5:5 Demikian pula Kristus tidak memuliakan diri-Nya sendiri dengan menjadi Imam Besar, tetapi dimuliakan oleh Dia yang berfirman kepada-Nya: "Anak-Ku Engkau! Engkau telah Kuperanakkan pada hari ini",
5:6 sebagaimana firman-Nya dalam suatu nas lain: "Engkau adalah Imam untuk selama-lamanya, menurut peraturan Melkisedek."
5:7 Dalam hidup-Nya sebagai manusia, Ia telah mempersembahkan doa dan permohonan dengan ratap tangis dan keluhan kepada Dia, yang sanggup menyelamatkan-Nya dari maut, dan karena kesalehan-Nya Ia telah didengarkan.
5:8 Dan sekalipun Ia adalah Anak, Ia telah belajar menjadi taat dari apa yang telah diderita-Nya,
5:9 dan sesudah Ia mencapai kesempurnaan-Nya, Ia menjadi pokok keselamatan yang abadi bagi semua orang yang taat kepada-Nya,
5:10 dan Ia dipanggil menjadi Imam Besar oleh Allah, menurut peraturan Melkisedek.



Mrk. 2:18-22

2:18 Pada suatu kali ketika murid-murid Yohanes dan orang-orang Farisi sedang berpuasa, datanglah orang-orang dan mengatakan kepada Yesus: "Mengapa murid-murid Yohanes dan murid-murid orang Farisi berpuasa, tetapi murid-murid-Mu tidak?"
2:19 Jawab Yesus kepada mereka: "Dapatkah sahabat-sahabat mempelai laki-laki berpuasa sedang mempelai itu bersama mereka? Selama mempelai itu bersama mereka, mereka tidak dapat berpuasa.
2:20 Tetapi waktunya akan datang mempelai itu diambil dari mereka, dan pada waktu itulah mereka akan berpuasa.
2:21 Tidak seorang pun menambalkan secarik kain yang belum susut pada baju yang tua, karena jika demikian kain penambal itu akan mencabiknya, yang baru mencabik yang tua, lalu makin besarlah koyaknya.
2:22 Demikian juga tidak seorang pun mengisikan anggur yang baru ke dalam kantong kulit yang tua, karena jika demikian anggur itu akan mengoyakkan kantong itu, sehingga anggur itu dan kantongnya dua-duanya terbuang. Tetapi anggur yang baru hendaknya disimpan dalam kantong yang baru pula.
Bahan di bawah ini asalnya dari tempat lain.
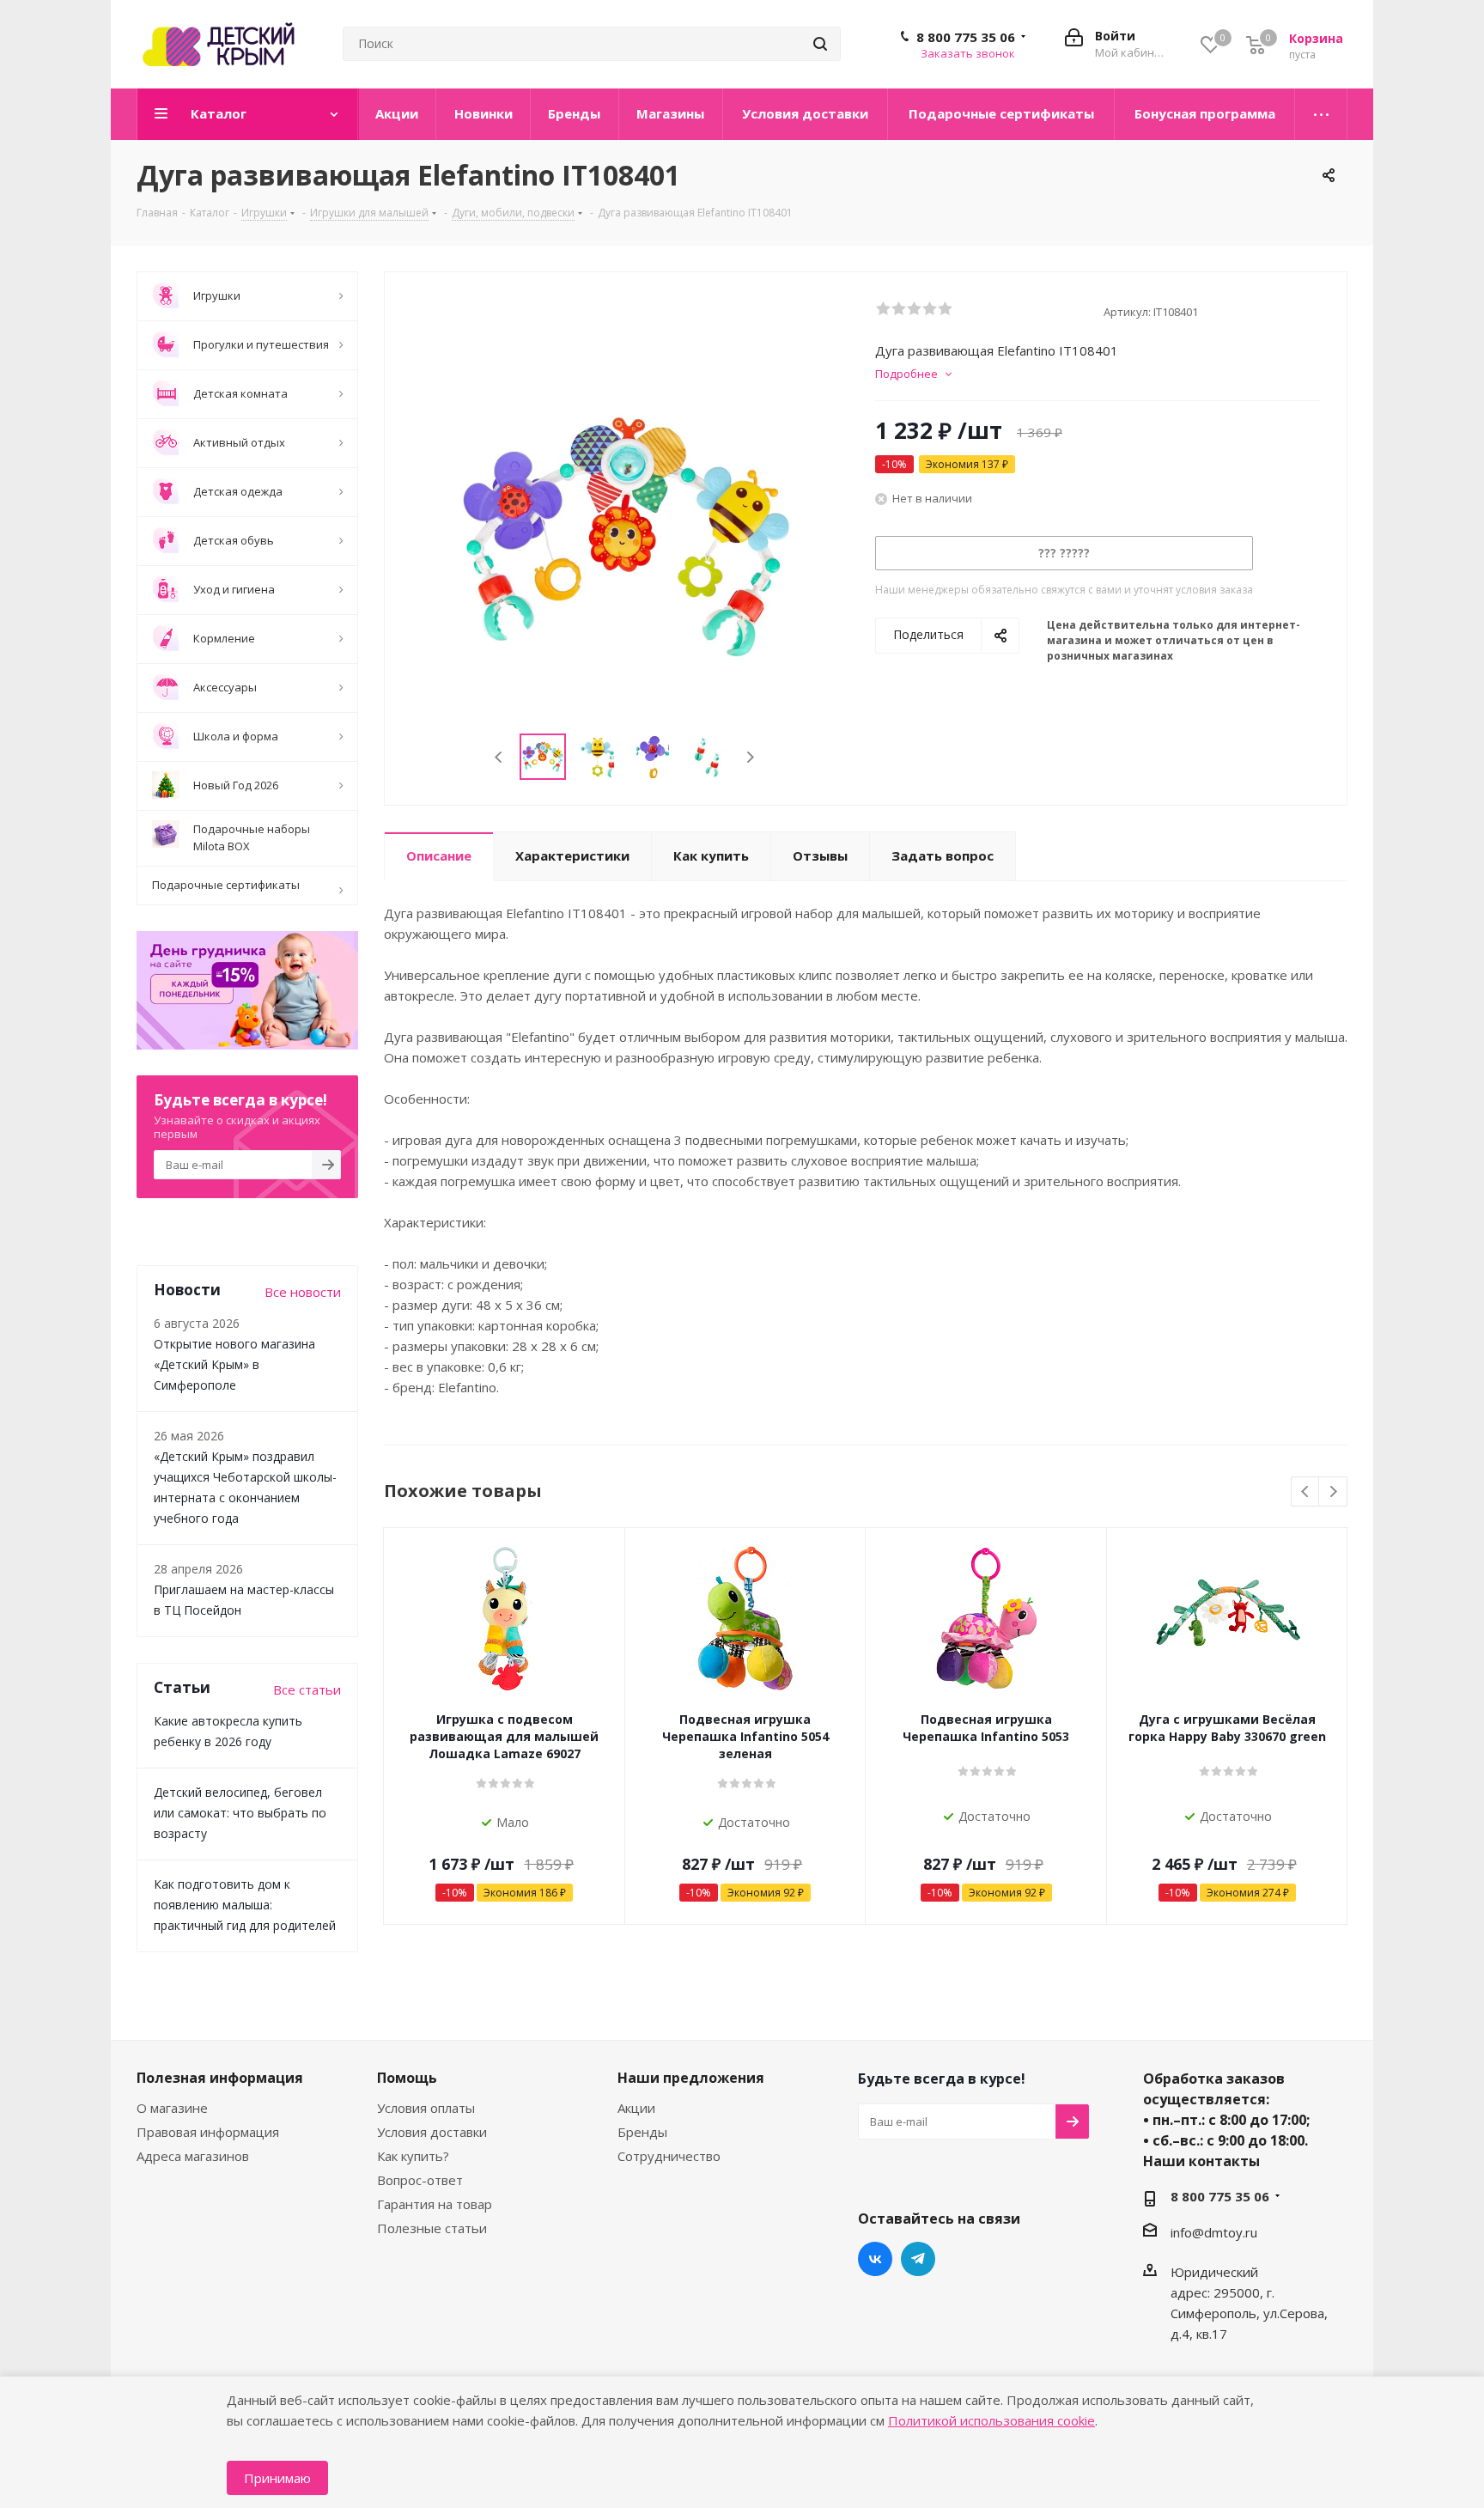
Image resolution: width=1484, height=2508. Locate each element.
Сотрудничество (669, 2155)
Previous (499, 757)
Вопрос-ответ (420, 2179)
Puasa dan Ibadat, atau Menunda Makan?

Saudara terkasih, hari ini kita bersama Gereja Universal merayakan Perayaan Wajib Santa Agnes, Martir dan Perawan. Ia merupakan martir agi Gereja karena mempertahankan kemurniannya demi Gereja dengan menolak pernikahan dengan seorang anak pejabat wilayah pada zamannya.
Bacaan hari ini  memberikan bahan permenungan mengenai puasa. Di mana ada pihak yang merasa bahwa puasanya, salah satu bagian ibadat yang mereka lakukan, sebentuk kesalehan. Pada sisi lain puasa sebagaimana Yesus kehendaki dan menjadi bagian juga atas kesalehan  dan perwujudan ibadat. Yang membedakan adalah, pusat dan fokus dari puasa itu.
Mungkin hampir identik dengan perihidup dan perilaku berpuasa, dan ibadat lainnya hari-hari ini, dan sebagai anak bangsa Nusantara yang cukup kenyang dengan puasa, semata menunda lapar. Di mana puasa menjadi ajang narsisme, aktifitas ibadah yang dikapitalisasi sehingga menjadi gaya hidup dan lebih boros. Konteks waktu itu, puasa menjadi gaya hidup dan malah dipertontonkan bahwa mereka adalah orang yang saleh, patut mendapatkan pujian, dan merasa lebih daripada orang lain. Fokus ke dalam diri dan pemenuhan egoisme semata.
Yesus mengehendaki bahwa puasa itu semata-mata perwujudan sikap syukur atas kasih karunia Allah yang telah diterima. Adanya pengekangan hawa nafsu, adanya bentuk solidaritas bagi orang yang menderita kelaparan dan kehausan karena kemiskinan, penderitaan, pengungsian, dan derita lainnya. Aspek sosial di mana mau merasakan dengan pilihan sadar bahwa ada orang lain yang mau tidak mau ya kelaparan dan kehausan. Aspek spritual untuk ungkapan syukur dan menderita bersama dengan Tuhan yang menderita bagi umat manusia. Ada kehendak kuat untuk mengendalikan diri, menahan segala hawa nafsu, termasuk makan dan minum.
Sering kita gagal pada ritual dan kemudian malah hanya jatuh pada derita kepalaran semata, tidak menghantar pada penemuan Tuhan dan kasih kepada sesama. Ketika kelaparan hanya untuk menunda makan dan pesta pora setelahnya. Emosional atas nama puasa, mengumbar hawa nafsu setelahnya, dan seterusnya.
Budaya lama itulah yang hendak Tuhan perbarui. Makna lebih sehingga tidak saling merusak, namun memberikan perkembangan lebih baik dan pembaruan yang nyata. Gambaran dengan memakai ilustrasi kantong anggur lama dan baru yang sangat bagus dan membantu kita memahami kehendak Tuhan. BD.eLeSHa.